Let’s throw in another question: what about meaning? Purpose helps companies define their culture and their business – it’s also the “why” that many CSR teams use to guide programmatic goal setting. But meaning – how we make sense of something – tends to get left behind, often getting lost in the sometimes-myopic pursuit of purpose. It’s not enough to just strive towards purpose; we should also be asking ourselves how programs help participants make sense of their role in the Social Impact ecosystem. Programs couched in purpose with mechanisms and materials to encourage and track the role of personal responsibility and individual experience with social issues have great potential to:

  • Show the value of what’s happening “on the ground” (volunteering, giving, civic action/advocacy) and how it contributes to company purpose.
  • Deepen intrinsic motivation in participants to act in prosocial ways – those who understand the significance of their role in the Social Impact ecosystem and can connect personal meaning to corporate purpose are more likely to pursue prosocial efforts in all parts of their lives.
  • Demonstrate how individual action contributes to collective action at a company and societal level.
  • Develop skills and transfer knowledge to program participants that help deliver against not only the goals for the “S” in ESG[1] but for “E” and “G” as well. A company’s impact on all three areas relies heavily on the human beings driving these initiatives. And, as is true for many social issues, these areas are very much connected – a victory in one area is a victory in the others.

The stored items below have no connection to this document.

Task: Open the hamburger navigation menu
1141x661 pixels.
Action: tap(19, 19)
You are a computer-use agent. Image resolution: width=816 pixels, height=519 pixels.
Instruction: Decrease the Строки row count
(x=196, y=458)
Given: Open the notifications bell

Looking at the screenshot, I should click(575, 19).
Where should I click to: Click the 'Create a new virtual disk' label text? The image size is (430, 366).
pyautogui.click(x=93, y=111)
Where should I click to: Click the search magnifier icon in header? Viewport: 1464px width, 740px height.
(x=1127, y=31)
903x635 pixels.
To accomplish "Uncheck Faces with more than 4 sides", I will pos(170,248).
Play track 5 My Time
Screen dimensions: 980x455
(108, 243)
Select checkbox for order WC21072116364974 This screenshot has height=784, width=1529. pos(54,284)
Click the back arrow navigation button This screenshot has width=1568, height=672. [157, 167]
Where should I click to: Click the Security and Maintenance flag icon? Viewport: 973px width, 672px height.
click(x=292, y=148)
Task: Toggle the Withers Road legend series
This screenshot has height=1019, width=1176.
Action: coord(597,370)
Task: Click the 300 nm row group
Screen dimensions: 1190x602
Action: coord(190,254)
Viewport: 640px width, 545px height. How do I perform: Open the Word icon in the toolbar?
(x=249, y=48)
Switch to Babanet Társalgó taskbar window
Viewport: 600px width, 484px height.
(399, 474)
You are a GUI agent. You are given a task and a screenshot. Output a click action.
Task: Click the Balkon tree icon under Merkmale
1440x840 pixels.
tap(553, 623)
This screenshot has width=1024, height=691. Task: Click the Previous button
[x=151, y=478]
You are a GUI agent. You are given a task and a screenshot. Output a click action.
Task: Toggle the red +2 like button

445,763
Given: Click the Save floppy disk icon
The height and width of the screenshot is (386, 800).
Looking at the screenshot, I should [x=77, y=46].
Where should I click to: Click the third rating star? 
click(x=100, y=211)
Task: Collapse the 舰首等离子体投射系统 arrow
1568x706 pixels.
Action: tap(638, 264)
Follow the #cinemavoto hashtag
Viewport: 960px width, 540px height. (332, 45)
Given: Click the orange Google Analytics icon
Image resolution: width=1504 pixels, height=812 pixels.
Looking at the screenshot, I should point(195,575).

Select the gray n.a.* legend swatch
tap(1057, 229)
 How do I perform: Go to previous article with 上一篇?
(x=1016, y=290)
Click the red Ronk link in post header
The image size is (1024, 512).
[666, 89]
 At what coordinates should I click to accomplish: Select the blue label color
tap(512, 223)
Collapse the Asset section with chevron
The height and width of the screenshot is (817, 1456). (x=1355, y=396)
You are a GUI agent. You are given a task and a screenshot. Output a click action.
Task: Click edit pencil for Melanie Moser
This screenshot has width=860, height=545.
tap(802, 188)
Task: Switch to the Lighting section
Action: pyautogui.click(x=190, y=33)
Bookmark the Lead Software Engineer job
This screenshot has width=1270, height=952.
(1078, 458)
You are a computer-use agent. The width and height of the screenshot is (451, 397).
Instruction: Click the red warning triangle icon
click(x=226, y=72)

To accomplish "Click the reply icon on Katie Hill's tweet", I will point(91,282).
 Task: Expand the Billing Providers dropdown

Purpose and ESG: The ‘S’ is running to catch up

The Purpose Under Pressure report defines purpose as, “An organization’s aspirational reason for being, beyond profits — grounded in humanity.” While this is a compelling definition, there are certainly large corporations out there that do not have a purpose statement grounded in humanity. But it’s what purpose should be. If we ground purpose in humanity, it means going beyond maximizing shareholder value, which is still the way many companies operate. It is a stringent capitalist approach to business that is going the way of the dinosaur as societal values and the demographics of the working world shift. Purpose Under Pressure also states that to activate purpose, companies need an effective ESG strategy. This is true, but while the indicators and tracking mechanisms for environment and governance have been in place and standardized for years, our little ‘S’ has gotten left behind. Social Impact is notoriously difficult to both standardize and track – and it can be expensive, depending on what you want to measure. But that doesn’t mean it’s not worth measuring.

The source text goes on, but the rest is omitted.